--- THE RECORDS ---
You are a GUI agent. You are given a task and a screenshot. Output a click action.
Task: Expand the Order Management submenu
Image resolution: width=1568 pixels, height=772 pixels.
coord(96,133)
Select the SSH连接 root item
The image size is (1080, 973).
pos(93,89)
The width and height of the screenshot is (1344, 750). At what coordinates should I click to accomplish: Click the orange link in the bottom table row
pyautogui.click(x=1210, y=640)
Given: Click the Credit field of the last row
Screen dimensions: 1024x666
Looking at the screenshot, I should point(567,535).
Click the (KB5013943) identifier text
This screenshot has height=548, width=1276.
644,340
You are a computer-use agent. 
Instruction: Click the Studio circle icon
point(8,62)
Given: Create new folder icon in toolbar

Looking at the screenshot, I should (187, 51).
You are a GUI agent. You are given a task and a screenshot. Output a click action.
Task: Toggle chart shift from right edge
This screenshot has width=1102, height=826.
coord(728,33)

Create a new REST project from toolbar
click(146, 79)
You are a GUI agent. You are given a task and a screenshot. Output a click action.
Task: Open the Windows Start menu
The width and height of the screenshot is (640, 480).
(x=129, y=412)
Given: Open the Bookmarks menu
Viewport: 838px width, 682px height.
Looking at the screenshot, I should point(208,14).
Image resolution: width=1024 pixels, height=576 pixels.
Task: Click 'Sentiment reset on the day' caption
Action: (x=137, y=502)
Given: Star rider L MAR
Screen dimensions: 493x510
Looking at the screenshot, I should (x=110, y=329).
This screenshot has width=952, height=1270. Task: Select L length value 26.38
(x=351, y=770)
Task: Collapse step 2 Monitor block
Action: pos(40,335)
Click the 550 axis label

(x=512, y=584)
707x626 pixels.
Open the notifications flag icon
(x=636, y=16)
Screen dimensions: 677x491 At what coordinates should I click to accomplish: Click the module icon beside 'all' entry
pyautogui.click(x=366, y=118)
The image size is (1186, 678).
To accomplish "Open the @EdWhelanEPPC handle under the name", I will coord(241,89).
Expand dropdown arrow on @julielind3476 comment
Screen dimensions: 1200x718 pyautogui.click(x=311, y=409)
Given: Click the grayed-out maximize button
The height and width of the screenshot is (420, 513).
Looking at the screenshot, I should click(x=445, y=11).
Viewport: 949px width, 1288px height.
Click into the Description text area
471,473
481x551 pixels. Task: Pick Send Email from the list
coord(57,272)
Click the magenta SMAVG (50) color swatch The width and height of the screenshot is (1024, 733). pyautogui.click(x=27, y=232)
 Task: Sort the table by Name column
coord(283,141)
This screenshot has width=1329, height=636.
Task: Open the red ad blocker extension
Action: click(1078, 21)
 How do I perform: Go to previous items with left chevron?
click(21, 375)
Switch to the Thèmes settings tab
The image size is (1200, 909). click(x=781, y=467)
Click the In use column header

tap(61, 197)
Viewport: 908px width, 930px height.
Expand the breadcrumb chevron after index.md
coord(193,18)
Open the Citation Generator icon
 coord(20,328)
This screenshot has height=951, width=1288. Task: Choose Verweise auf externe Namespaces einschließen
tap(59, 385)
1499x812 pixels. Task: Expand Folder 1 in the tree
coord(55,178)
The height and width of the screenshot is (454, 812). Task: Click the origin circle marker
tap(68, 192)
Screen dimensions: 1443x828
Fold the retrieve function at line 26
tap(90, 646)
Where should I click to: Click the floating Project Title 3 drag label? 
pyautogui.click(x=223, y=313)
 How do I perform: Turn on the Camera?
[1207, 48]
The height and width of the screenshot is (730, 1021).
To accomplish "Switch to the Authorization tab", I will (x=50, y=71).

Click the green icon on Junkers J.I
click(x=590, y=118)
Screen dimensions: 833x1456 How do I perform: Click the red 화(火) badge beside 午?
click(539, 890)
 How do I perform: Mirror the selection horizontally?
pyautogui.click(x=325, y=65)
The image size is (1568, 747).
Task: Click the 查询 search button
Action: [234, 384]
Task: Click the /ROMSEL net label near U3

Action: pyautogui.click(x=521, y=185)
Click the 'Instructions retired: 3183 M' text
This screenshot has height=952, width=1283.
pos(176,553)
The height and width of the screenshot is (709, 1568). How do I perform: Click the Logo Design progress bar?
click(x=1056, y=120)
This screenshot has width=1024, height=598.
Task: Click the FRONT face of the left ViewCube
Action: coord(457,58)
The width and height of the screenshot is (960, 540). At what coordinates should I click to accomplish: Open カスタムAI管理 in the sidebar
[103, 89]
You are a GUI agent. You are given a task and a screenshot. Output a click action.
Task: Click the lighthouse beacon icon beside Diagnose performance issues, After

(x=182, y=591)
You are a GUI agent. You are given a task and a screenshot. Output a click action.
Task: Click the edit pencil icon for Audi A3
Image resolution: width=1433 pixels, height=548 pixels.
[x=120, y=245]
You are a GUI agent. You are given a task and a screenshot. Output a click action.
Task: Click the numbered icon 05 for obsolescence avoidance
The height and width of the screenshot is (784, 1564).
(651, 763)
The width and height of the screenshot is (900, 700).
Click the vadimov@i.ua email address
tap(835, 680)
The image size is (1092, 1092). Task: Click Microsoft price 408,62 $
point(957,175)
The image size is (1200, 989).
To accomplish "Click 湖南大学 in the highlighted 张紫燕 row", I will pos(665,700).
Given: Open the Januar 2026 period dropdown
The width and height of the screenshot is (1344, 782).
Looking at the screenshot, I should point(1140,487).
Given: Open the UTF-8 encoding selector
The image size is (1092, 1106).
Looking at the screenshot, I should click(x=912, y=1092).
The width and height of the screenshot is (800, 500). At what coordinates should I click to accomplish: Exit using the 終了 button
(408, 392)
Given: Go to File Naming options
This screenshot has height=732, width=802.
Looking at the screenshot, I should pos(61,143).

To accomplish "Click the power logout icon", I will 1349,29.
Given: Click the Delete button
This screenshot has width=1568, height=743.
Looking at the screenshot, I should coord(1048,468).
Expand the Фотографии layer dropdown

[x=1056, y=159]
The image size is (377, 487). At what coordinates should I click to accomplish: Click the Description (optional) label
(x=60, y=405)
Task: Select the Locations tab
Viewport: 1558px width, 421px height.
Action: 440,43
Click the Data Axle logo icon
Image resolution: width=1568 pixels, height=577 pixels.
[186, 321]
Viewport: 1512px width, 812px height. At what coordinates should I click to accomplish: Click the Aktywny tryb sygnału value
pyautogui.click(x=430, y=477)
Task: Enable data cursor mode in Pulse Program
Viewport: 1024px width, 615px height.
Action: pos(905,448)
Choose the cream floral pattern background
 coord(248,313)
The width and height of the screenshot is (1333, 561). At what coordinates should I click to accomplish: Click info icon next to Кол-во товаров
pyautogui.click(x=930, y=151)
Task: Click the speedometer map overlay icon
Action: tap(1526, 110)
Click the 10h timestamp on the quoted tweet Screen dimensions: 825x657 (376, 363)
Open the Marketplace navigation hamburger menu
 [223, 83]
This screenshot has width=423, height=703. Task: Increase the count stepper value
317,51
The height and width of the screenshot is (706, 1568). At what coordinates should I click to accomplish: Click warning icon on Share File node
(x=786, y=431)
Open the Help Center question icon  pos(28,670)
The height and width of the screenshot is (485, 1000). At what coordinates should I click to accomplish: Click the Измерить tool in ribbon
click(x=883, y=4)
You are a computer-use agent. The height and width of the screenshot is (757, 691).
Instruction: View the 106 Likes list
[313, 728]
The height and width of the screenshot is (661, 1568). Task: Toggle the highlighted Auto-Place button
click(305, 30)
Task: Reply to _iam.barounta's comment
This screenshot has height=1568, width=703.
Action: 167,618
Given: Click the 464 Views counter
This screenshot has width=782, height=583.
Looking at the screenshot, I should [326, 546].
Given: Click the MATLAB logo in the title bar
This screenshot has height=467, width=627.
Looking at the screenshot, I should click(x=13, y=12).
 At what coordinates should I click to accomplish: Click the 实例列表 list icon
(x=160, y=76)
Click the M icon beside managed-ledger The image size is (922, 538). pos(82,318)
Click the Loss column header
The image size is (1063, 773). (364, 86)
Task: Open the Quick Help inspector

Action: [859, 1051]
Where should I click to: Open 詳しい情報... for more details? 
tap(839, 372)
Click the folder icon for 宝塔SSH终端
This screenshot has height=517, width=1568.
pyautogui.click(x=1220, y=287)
---
- [WHAT TO WORK ON] From the records above, copy only the lines starting with the line that holds "The width and height of the screenshot is (1344, 782)." and going on through the line that holds "Given: Click the Delete button", exactly as written.

- [WRITTEN ANSWER]
The width and height of the screenshot is (1344, 782).
Looking at the screenshot, I should point(1140,487).
Given: Open the UTF-8 encoding selector
The image size is (1092, 1106).
Looking at the screenshot, I should click(x=912, y=1092).
The width and height of the screenshot is (800, 500). At what coordinates should I click to accomplish: Exit using the 終了 button
(408, 392)
Given: Go to File Naming options
This screenshot has height=732, width=802.
Looking at the screenshot, I should pos(61,143).

To accomplish "Click the power logout icon", I will 1349,29.
Given: Click the Delete button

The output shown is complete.